Apocalypse Ongoing: Stephen Markley’s Epic Rendering of the End

Words by J. Patrick Armstrong

It’s quite rare for a book to actually frighten me, to show me a familiar world and rip it apart with such skill, dexterity and reach that I am left with the awful conclusion that the apocalyptic horrors foretold in its pages will, almost certainly, come to pass. But that’s how I felt, at times, reading Stephen Markley’s Deluge (2023), essentially a novel that takes on the next decade or so of the climate crisis, but also a damning indictment of contemporary America and the world.

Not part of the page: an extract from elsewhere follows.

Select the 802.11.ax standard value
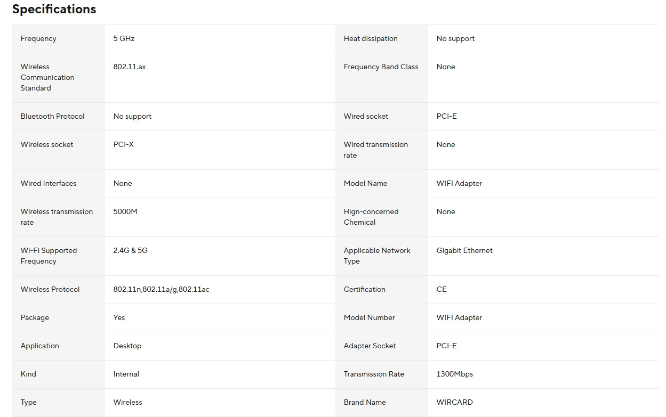This screenshot has width=666, height=417. coord(130,67)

As he showed in his brilliant debut, Ohio (2017), Markley is a master at weaving disparate stories within multiple overarching themes. But where Ohio (as the title would suggest) limits its circumference to interlocking tales of characters from said state, Deluge takes America in the 2030s as its setting, attempting to map, through multiple narratives and faux legislation, the country’s lead role in the death throes of civilization itself. Through visceral accounts of savage storms, biblical floods, hellish fires, mass shootings, violent government crackdowns, assassinations, riots, lynchings, social media hate campaigns, and financial meltdowns, Markley achieves a bleakness in some ways more affecting than The Road (Cormac McCarthy’s benchmark of apocalyptic fiction), as the reader recognises Deluge’s phenomena as part of our doom-obsessed 24-hour news cycle. Now everyone was getting a glimpse of what you long knew,” the narrator informs hapless Keeper in second person as he (and the reader) is blindly and tragically enmeshed in a domestic terror plot (shades of Don DeLillo’s Libra), “the fragility of all those things that seem so permanent and steadfast. How very simple it is for everything and everyone to go away.”

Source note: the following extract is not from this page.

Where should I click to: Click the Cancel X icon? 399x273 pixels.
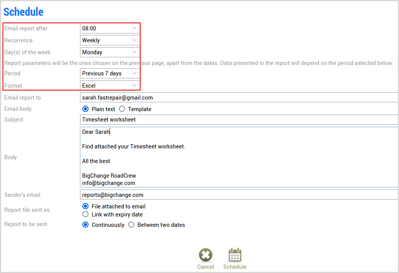coord(205,255)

And yet, through the character and symbolism of Kate Morris, a free-spirit climate activist who faces down an armoured car as government forces slaughter hundreds of their own citizens in a brilliantly and brutally conceived American echo of the horrors of Tiananmen Square, Markley gives his readers a chink of hope in the sinews of humanity itself, both individual and community. Indeed, dotted throughout the novel’s end-of-days scenarios are small acts of heroism and kindness that function as tiny human buffers against the planetary forces and greedy politico-economic ignorances that threaten the global population. So that by the end of the novel, exhausted, hopeless and futile as the reader might feel, we might just, as Kate Morris’s ex-boyfriend eventually does,   

“believe we would free ourselves of these mournful histories, that all our tears and sorrow would be given back to us, and though we walked these ruins now, we would begin again, and carry across impossible time the glory of this ancient and magnificent world.”

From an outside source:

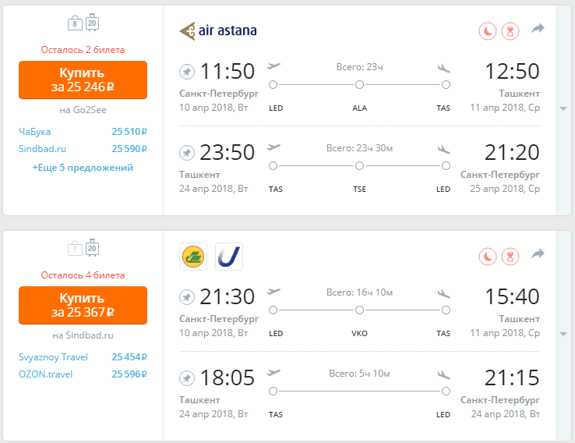Screen dimensions: 575x443
Task: Share the second ticket via arrow icon
Action: point(538,253)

While it would be all too easy here to be cynical and accuse Markley of squirming out of the apocalypse of his own complex construction by offering this light at the end of a very long, dark tunnel, his faith in human beings, their relationships, their importance to each other, and the power of their combined intelligence and scientific resourcefulness offers an ending of hope as a beacon of resistance to the ubiquity of doom in our contemporary, convulsive world.